Someone should probably run a class at every local senior citizen center on how to use social media, but if they did, it would rob us of all those sweet little moments when granny just doesn't get things like spambots or how Farmville requests work.
Your friends would never use so many exclamation points or comment so many compliments on other people's selfies... but on alcohol, they would! Sometimes, you can tell that they've just gone kind of stupid because they're staying up way too late, but that time that they went through every profile picture you've ever posted and commented with emojis? You know that wasn't the action of a sober person.
Worse than this is when your friends can tell that you're the one posting after one too many glasses of wine. All those tweets about how all dogs should wear shoes? You don't know what the hell you were on about, but those are definitely being deleted in the morning... unless your friends have all retweeted them first.
With online dating becoming more and more common, you can only hope that the Tinder pictures you fell in love with match up with the real person once you meet face-to-face. You can cross you fingers, knock on wood, and pray to whatever gods you believe in... but there's still a good chance that you'll end up meeting up with someone whose pics were either taken ten years ago or from an angle so flattering, you kind of want to know their secret.

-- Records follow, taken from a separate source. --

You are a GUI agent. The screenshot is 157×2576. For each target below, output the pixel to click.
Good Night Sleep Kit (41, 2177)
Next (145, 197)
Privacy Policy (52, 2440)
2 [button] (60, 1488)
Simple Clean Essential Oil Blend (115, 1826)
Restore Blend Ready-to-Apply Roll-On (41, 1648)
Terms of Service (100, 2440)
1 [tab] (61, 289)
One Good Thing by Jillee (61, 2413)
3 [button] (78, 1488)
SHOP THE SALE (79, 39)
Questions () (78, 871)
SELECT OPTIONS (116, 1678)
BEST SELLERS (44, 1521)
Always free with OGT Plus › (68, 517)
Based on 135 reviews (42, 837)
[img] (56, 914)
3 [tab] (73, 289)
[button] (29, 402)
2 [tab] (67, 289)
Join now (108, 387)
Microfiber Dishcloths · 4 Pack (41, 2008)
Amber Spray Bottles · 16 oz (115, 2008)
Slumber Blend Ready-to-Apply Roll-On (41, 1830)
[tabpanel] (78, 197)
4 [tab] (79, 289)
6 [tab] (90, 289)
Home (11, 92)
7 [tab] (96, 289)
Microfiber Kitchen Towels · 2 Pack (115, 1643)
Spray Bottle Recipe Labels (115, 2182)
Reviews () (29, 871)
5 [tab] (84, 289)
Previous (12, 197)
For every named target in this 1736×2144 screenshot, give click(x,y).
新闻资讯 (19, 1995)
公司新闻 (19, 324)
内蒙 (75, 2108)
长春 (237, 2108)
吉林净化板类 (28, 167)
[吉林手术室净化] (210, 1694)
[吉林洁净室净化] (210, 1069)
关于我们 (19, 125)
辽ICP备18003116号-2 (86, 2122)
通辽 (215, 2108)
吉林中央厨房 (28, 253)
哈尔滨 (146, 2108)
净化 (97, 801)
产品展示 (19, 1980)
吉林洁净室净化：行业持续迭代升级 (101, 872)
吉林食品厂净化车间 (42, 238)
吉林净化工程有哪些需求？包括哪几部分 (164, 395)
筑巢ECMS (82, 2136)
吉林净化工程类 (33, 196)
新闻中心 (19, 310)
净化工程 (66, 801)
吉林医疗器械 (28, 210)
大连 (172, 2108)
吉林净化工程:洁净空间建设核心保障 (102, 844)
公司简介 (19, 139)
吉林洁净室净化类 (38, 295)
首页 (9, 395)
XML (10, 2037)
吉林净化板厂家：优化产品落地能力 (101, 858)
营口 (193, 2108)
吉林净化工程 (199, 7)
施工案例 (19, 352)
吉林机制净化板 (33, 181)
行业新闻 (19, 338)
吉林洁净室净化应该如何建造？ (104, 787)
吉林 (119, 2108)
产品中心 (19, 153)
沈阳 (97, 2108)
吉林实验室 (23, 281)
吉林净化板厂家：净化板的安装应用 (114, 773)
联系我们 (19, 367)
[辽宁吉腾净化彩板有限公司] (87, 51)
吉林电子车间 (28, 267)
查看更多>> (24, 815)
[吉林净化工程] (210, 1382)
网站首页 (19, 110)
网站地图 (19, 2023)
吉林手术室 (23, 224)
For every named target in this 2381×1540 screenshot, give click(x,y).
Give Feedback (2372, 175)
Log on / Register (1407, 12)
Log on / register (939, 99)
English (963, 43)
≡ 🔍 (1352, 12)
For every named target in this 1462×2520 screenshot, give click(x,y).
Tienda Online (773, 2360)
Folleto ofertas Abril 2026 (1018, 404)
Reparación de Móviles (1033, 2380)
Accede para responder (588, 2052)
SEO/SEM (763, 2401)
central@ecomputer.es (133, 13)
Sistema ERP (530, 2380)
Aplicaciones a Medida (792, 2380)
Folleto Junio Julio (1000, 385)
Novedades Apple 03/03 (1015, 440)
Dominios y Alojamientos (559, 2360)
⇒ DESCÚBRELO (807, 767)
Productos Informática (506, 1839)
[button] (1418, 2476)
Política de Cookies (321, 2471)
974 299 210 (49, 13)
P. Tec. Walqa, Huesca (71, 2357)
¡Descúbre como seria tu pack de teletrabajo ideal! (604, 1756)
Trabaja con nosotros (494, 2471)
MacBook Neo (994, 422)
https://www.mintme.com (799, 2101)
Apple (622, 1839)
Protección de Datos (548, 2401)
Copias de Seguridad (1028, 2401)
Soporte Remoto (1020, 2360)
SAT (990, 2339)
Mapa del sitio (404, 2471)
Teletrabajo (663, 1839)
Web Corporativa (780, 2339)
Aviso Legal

There's also the fact that you already know basically everything there is to know about them, down to the fact that their aunt Carol just vacationed in Mexico to how they own three cats, Fluffy, Mildred, and Minnie. Good luck not accidentally bringing that up...
Every so often, you'll run into someone so painfully stupid, so blatantly rude, or so downright awful that you're going to want to swear off social media for good. We can all picture ourselves there: reading books outside in the sunshine, writing letters the old-fashioned way, oil painting fields of flowers, and eating delicious meals without a single compulsion to Instagram any of it...
But no matter what our ideal lives without social media might look like, we're all addicts in one way or another—and in one way or another, we'll all come crawling back. Like buttons, retweets, Insta-hearts and Snapchat stories... as much as we hate them, we actually totally love them. Life would be boring without social media! So we'll keep clicking, refreshing, and posting until our batteries die and our fingers fall off... or at least, until the next big thing comes around.